### EXERCISE DESCRIPTION
If a line in the data below contains "click", copy it.

**** LISTED ENTRIES

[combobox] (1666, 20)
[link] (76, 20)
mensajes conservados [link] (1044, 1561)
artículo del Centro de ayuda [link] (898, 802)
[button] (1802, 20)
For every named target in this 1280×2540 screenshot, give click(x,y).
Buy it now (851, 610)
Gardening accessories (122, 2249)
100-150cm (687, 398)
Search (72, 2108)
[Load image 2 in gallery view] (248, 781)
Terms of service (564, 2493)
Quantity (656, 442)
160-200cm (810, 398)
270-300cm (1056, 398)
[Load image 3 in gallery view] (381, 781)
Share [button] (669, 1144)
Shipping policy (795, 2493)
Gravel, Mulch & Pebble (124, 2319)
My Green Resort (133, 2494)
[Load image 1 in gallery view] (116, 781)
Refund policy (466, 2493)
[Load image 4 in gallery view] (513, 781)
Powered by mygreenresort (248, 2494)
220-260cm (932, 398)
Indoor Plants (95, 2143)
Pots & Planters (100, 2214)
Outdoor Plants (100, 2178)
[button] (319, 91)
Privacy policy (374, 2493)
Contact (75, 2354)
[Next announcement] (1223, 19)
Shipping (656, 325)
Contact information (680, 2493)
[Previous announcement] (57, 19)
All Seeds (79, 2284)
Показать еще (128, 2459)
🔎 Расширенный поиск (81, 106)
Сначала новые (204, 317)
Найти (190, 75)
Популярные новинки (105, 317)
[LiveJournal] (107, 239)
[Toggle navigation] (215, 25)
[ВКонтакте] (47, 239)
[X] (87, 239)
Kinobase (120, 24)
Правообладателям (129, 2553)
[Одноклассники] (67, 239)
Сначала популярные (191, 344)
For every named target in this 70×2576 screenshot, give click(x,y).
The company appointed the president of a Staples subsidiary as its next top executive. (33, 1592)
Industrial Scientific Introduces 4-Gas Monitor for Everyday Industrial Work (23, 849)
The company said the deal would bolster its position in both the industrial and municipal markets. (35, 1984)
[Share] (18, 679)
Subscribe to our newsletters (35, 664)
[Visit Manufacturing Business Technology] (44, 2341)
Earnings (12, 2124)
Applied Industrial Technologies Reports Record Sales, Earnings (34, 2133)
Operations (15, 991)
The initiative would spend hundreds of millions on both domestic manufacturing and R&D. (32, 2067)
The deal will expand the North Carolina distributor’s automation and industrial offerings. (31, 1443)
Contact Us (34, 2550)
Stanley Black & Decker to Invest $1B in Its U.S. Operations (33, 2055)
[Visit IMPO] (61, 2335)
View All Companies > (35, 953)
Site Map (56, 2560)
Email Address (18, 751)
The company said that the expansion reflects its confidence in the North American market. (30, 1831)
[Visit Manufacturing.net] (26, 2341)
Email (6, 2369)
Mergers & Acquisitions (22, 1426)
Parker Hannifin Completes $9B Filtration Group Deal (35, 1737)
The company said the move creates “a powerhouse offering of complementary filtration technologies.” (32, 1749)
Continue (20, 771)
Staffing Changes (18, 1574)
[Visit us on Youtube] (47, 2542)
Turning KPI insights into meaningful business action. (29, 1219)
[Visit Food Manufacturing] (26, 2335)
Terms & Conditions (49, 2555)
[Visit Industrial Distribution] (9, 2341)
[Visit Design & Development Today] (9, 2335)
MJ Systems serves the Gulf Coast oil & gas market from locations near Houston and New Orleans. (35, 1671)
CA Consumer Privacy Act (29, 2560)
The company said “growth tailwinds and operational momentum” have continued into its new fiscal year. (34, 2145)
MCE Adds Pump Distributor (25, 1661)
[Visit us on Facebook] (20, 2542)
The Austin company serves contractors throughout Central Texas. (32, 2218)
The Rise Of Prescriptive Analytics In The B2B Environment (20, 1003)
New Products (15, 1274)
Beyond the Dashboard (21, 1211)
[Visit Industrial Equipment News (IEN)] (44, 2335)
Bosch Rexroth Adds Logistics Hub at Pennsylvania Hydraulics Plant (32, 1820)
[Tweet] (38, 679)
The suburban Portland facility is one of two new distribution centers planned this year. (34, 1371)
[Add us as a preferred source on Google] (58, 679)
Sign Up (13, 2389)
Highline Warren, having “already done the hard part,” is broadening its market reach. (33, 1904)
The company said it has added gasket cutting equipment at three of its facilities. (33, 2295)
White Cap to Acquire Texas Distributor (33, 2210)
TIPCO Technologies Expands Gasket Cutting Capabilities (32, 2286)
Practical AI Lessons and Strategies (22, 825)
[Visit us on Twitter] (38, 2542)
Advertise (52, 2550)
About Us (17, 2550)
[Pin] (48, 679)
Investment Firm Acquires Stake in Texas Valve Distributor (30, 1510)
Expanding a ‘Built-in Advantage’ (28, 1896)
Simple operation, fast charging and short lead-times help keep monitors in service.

********

### ANSWER TO THIS TASK
For every named target in this 1280×2540 screenshot, give click(x,y).
For every named target in this 70×2576 screenshot, give click(x,y).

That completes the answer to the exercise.